To obtain a linear magnetic behavior for materials used in the magnetic circuit, the “ Current coefficient ” is used to define the corresponding maximum current which still allows linear conditions (magnetic behavior).
From practical point of view, the maximum phase current is multiplied by this current coefficient. Thus, the resulting current is used to compute the unsaturated inductances.
Note: The maximum phase current is deduced from the maximum line current defined as a user input parameter.
The range of possible values is from 0 to 1.
3.5 Rotor initial position mode
The computations are performed by considering a relative angular position between rotor and stator.
This relative angular position corresponds to the angular distance between the direct axis of the rotor north pole and the axis of the stator phase 1 (reference phase).

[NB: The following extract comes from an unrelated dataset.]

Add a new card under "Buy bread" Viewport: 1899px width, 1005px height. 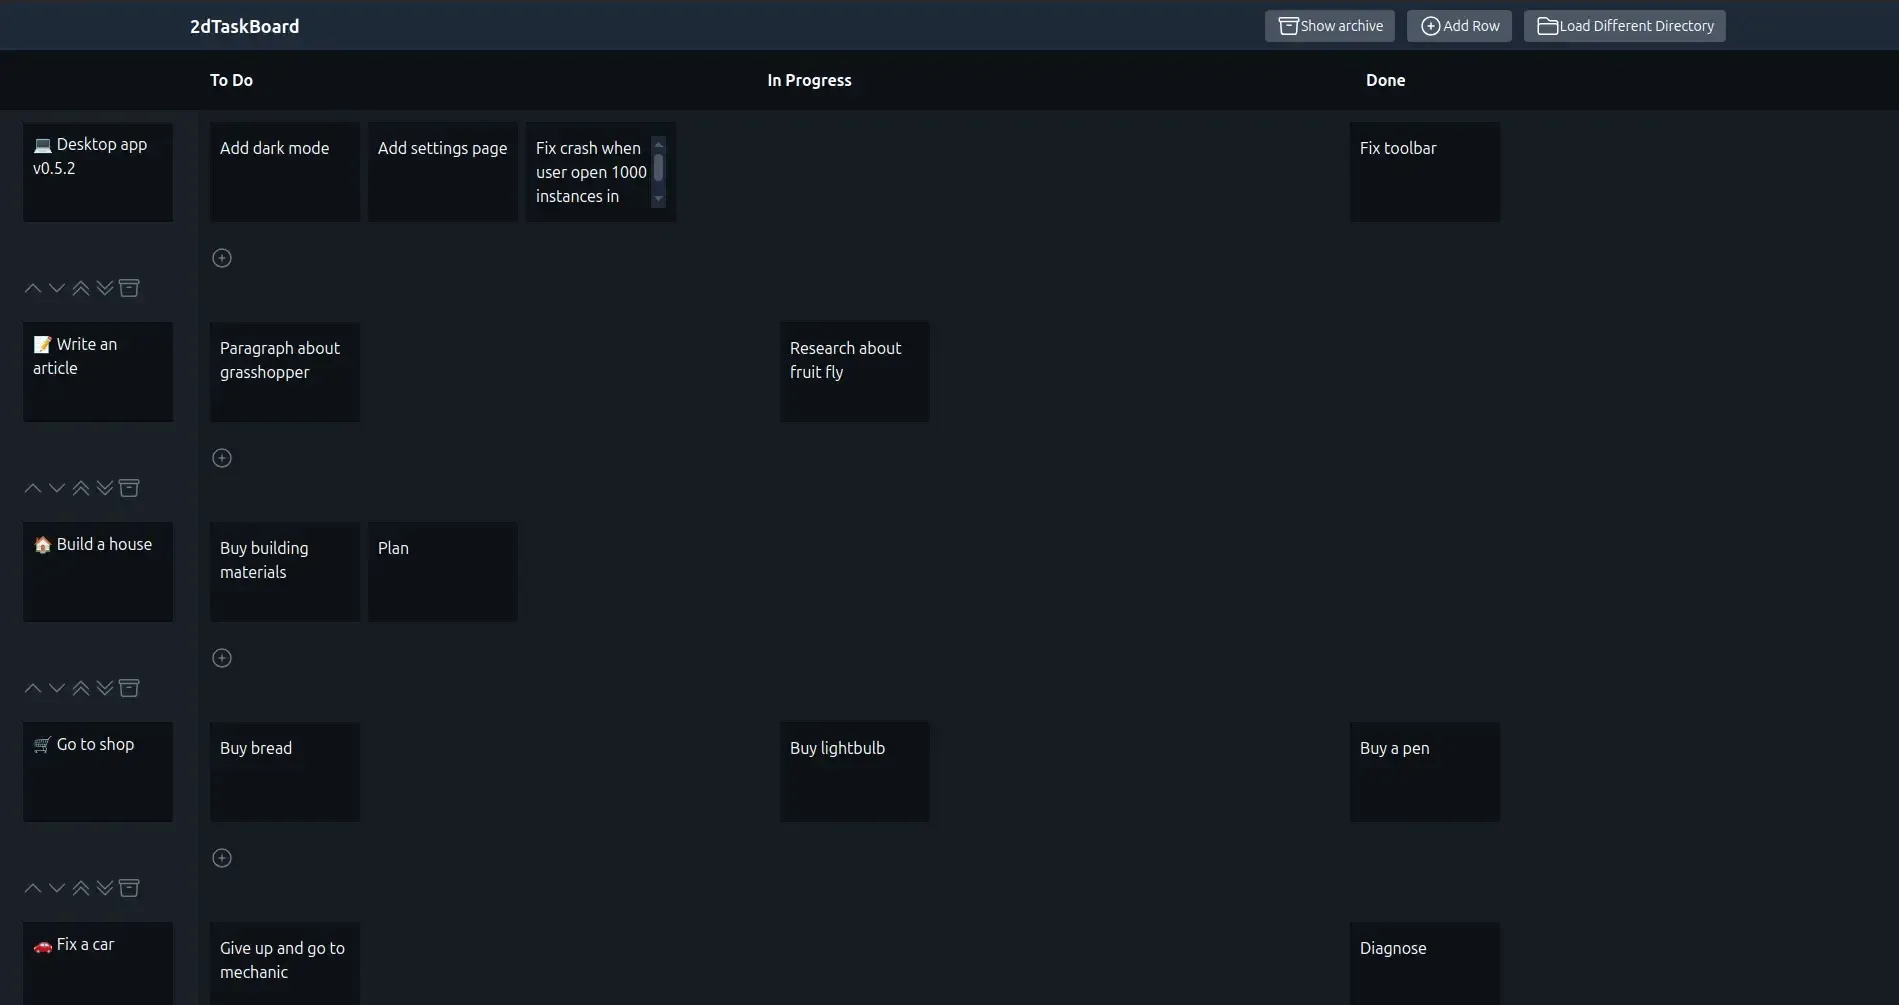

According to the input “ Rotor initial position mode ”, the angular position can be defined either automatically using an internal computation process « Auto » (Automatic) or specified by the user « User » (User).
By default, the “ Rotor initial position mode ” is set to “ Auto ”.
3.6 Rotor initial position
When the “ Rotor initial position mode ” is set to “ Auto ”, the initial position of the rotor is automatically defined by an internal computation process.
The resulting relative angular position corresponds to the alignment between the axis of the stator phase 1 (reference phase) and the direct axis of the rotor north pole.
When the “ Rotor initial position mode ” is set to “ User ”, the initial position of the rotor considered for computation must be set by the user in the field « Rotor initial position mode » (Rotor initial position). The default value is equal to 0. The range of possible values is [-360, 360].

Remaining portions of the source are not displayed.